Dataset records
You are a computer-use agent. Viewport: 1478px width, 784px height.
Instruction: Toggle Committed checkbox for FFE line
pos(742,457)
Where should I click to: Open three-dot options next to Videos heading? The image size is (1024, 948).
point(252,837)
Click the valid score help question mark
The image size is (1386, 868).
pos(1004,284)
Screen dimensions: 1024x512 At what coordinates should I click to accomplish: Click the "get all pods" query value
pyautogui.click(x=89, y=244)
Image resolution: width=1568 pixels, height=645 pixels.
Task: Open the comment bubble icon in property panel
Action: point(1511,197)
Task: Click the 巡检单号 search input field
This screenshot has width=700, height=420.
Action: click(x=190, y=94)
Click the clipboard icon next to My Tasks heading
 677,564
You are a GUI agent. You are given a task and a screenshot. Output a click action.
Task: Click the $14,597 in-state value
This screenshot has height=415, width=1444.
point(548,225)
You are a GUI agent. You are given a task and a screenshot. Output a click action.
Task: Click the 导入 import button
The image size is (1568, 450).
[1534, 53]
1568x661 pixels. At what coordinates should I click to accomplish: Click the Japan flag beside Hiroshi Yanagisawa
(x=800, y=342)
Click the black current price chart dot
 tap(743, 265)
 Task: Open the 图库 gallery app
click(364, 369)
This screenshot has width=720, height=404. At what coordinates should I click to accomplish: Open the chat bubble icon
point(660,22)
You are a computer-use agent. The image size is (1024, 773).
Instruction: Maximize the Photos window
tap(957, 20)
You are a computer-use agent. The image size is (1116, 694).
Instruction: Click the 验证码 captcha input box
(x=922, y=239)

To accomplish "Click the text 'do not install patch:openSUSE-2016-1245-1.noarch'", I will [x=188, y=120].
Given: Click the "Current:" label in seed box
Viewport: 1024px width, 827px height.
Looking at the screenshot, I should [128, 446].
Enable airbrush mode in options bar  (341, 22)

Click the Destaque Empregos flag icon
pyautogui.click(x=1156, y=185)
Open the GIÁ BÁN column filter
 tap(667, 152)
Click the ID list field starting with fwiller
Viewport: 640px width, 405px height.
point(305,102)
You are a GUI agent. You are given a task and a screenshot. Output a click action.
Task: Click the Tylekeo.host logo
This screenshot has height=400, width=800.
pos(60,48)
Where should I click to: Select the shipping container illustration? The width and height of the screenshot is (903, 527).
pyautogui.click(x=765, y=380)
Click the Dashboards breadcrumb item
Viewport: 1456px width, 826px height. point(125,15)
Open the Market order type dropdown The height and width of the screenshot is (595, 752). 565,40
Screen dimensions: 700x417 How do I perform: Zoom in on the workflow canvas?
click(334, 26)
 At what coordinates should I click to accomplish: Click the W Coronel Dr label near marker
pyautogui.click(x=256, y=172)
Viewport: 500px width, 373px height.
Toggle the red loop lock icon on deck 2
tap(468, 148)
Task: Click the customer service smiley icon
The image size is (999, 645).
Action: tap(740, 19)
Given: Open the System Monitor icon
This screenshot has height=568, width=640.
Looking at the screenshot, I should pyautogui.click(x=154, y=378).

▶ [EXERCISE BRIEF] Retype the records above exactly as they appear.

▶ [TASK SOLUTION]
You are a computer-use agent. Viewport: 1478px width, 784px height.
Instruction: Toggle Committed checkbox for FFE line
pos(742,457)
Where should I click to: Open three-dot options next to Videos heading? The image size is (1024, 948).
point(252,837)
Click the valid score help question mark
The image size is (1386, 868).
pos(1004,284)
Screen dimensions: 1024x512 At what coordinates should I click to accomplish: Click the "get all pods" query value
pyautogui.click(x=89, y=244)
Image resolution: width=1568 pixels, height=645 pixels.
Task: Open the comment bubble icon in property panel
Action: point(1511,197)
Task: Click the 巡检单号 search input field
This screenshot has width=700, height=420.
Action: click(x=190, y=94)
Click the clipboard icon next to My Tasks heading
 677,564
You are a GUI agent. You are given a task and a screenshot. Output a click action.
Task: Click the $14,597 in-state value
This screenshot has height=415, width=1444.
point(548,225)
You are a GUI agent. You are given a task and a screenshot. Output a click action.
Task: Click the 导入 import button
The image size is (1568, 450).
[1534, 53]
1568x661 pixels. At what coordinates should I click to accomplish: Click the Japan flag beside Hiroshi Yanagisawa
(x=800, y=342)
Click the black current price chart dot
 tap(743, 265)
 Task: Open the 图库 gallery app
click(364, 369)
This screenshot has width=720, height=404. At what coordinates should I click to accomplish: Open the chat bubble icon
point(660,22)
You are a computer-use agent. The image size is (1024, 773).
Instruction: Maximize the Photos window
tap(957, 20)
You are a computer-use agent. The image size is (1116, 694).
Instruction: Click the 验证码 captcha input box
(x=922, y=239)

To accomplish "Click the text 'do not install patch:openSUSE-2016-1245-1.noarch'", I will [x=188, y=120].
Given: Click the "Current:" label in seed box
Viewport: 1024px width, 827px height.
Looking at the screenshot, I should [128, 446].
Enable airbrush mode in options bar  (341, 22)

Click the Destaque Empregos flag icon
pyautogui.click(x=1156, y=185)
Open the GIÁ BÁN column filter
 tap(667, 152)
Click the ID list field starting with fwiller
Viewport: 640px width, 405px height.
point(305,102)
You are a GUI agent. You are given a task and a screenshot. Output a click action.
Task: Click the Tylekeo.host logo
This screenshot has height=400, width=800.
pos(60,48)
Where should I click to: Select the shipping container illustration? The width and height of the screenshot is (903, 527).
pyautogui.click(x=765, y=380)
Click the Dashboards breadcrumb item
Viewport: 1456px width, 826px height. point(125,15)
Open the Market order type dropdown The height and width of the screenshot is (595, 752). 565,40
Screen dimensions: 700x417 How do I perform: Zoom in on the workflow canvas?
click(334, 26)
 At what coordinates should I click to accomplish: Click the W Coronel Dr label near marker
pyautogui.click(x=256, y=172)
Viewport: 500px width, 373px height.
Toggle the red loop lock icon on deck 2
tap(468, 148)
Task: Click the customer service smiley icon
The image size is (999, 645).
Action: tap(740, 19)
Given: Open the System Monitor icon
This screenshot has height=568, width=640.
Looking at the screenshot, I should pyautogui.click(x=154, y=378).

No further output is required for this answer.